▶ _Assigned task_
Retype exactly what appears below from the line containing "Task: Click the Twitter" down to the line containing "Viewport: 1397px width, 798px height.", keeping both end lines. Do not include pictures.

Start of Dataset records

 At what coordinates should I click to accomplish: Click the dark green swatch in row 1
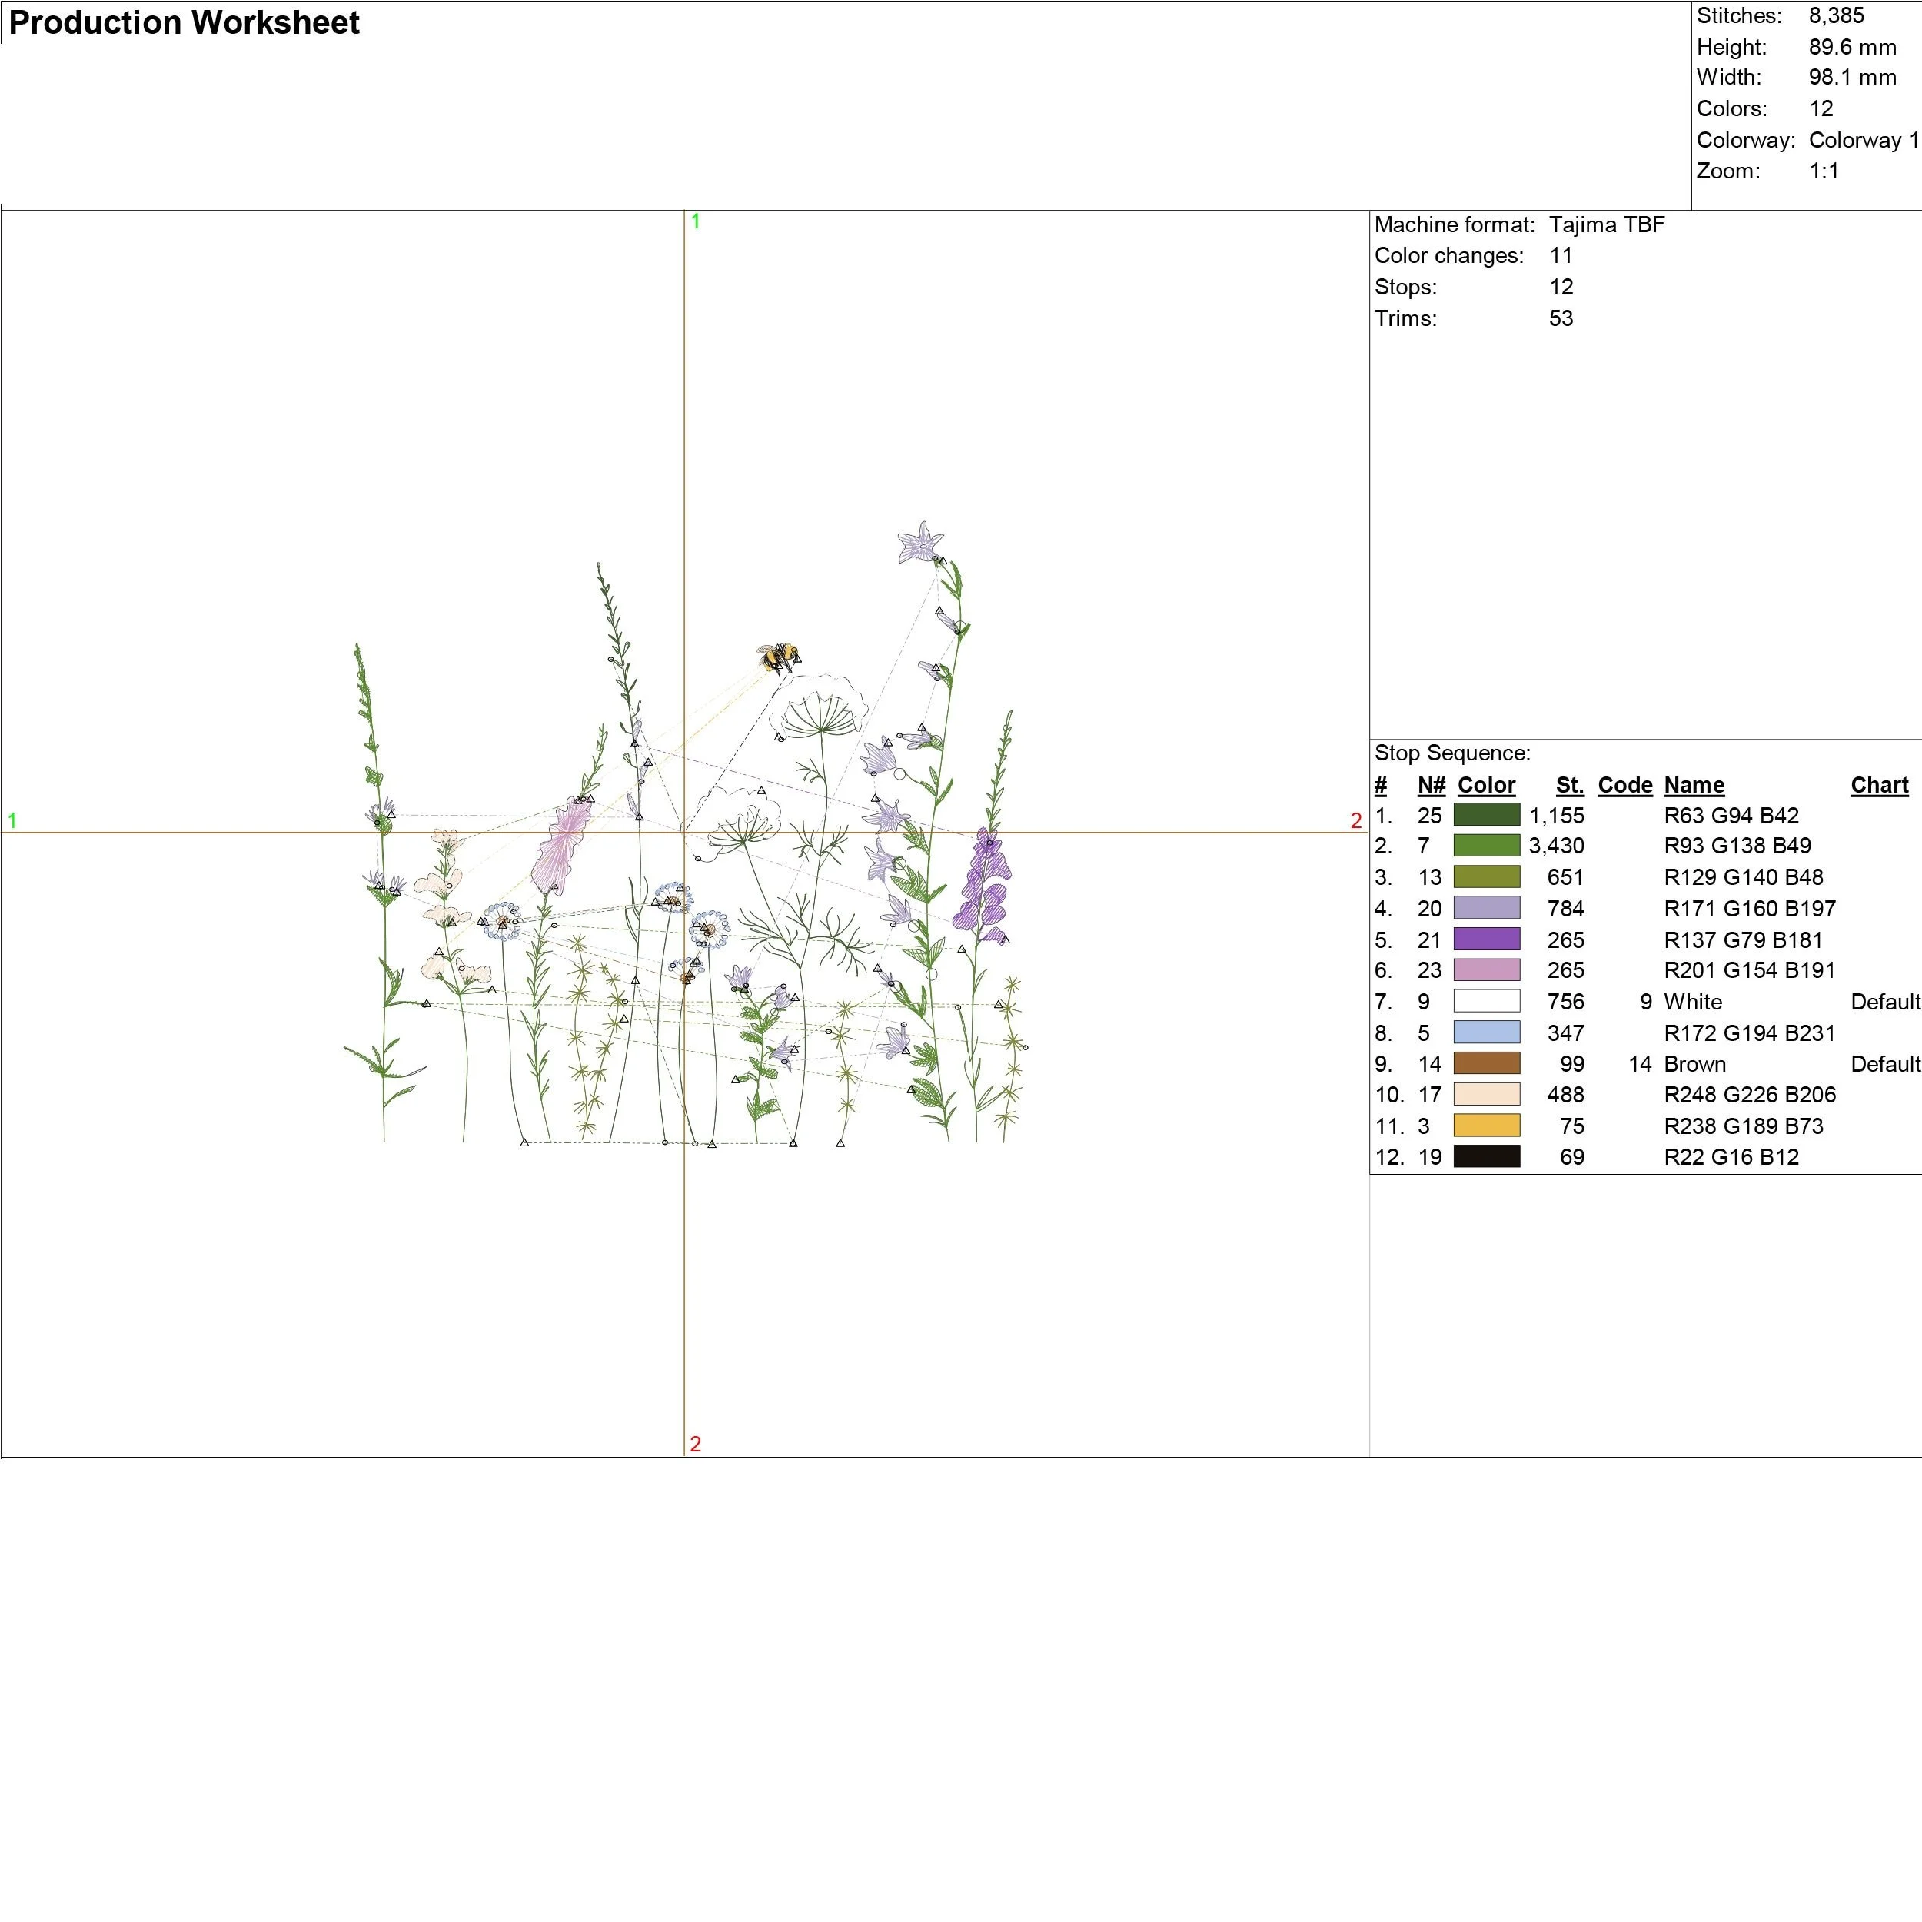tap(1486, 815)
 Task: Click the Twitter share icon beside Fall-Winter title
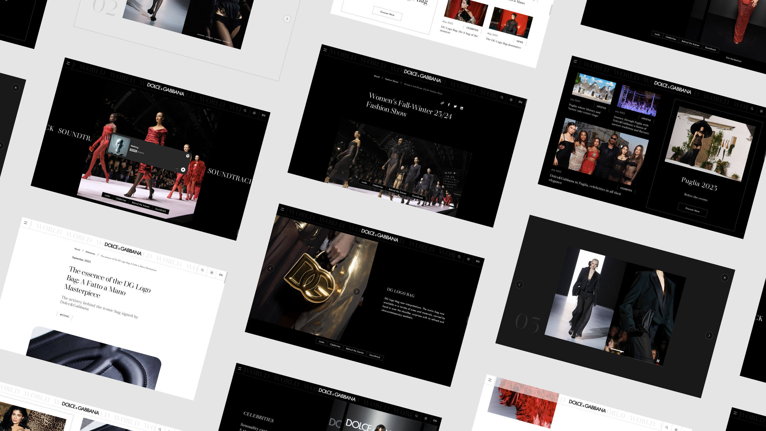point(455,106)
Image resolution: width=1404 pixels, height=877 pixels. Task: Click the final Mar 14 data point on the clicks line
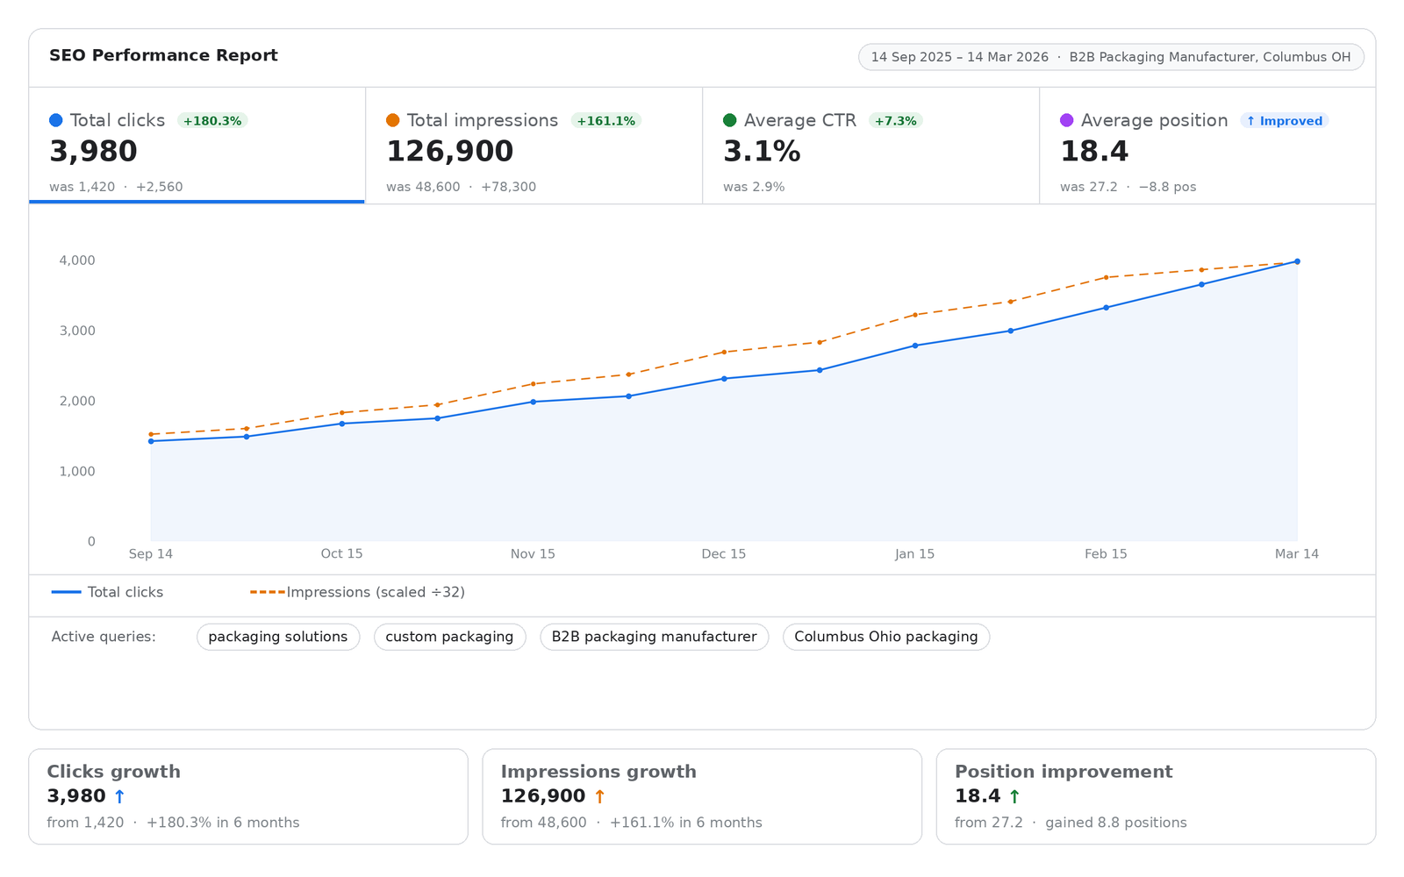1297,260
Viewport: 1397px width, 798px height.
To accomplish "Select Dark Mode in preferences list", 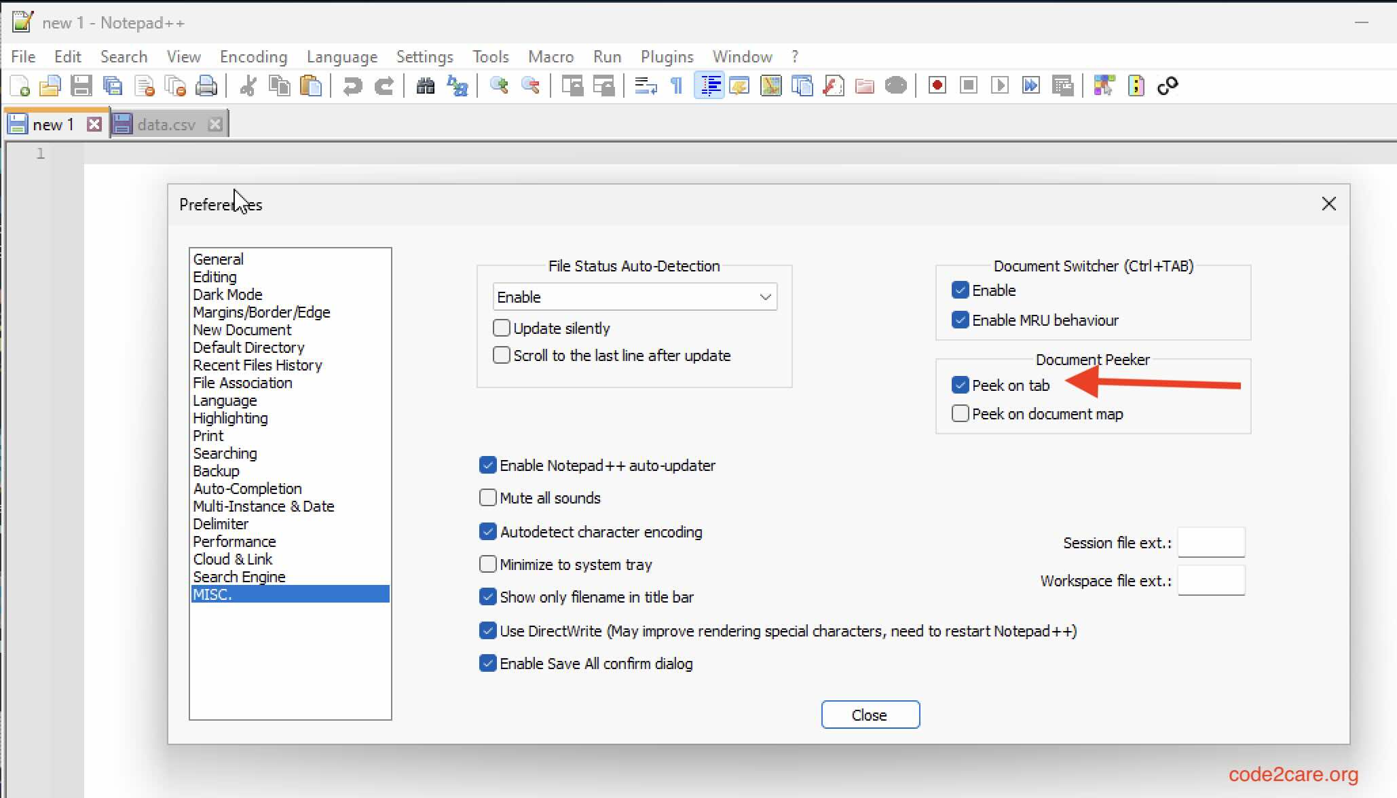I will coord(227,295).
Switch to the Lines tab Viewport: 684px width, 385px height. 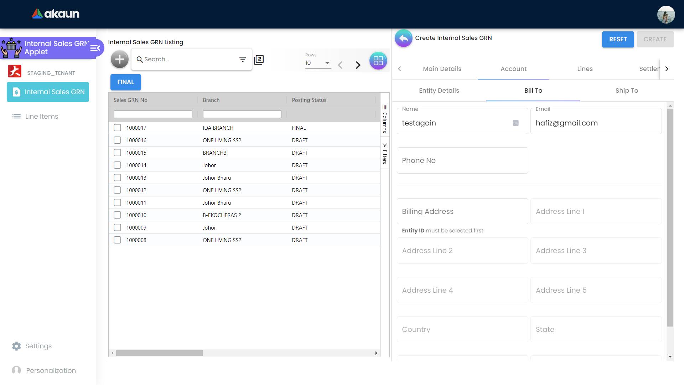[585, 69]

End of Dataset records

▶ _Result of the task_
 Task: Click the Twitter share icon beside Fall-Winter title
point(455,106)
Image resolution: width=1404 pixels, height=877 pixels. Task: Click the final Mar 14 data point on the clicks line
1297,260
Viewport: 1397px width, 798px height.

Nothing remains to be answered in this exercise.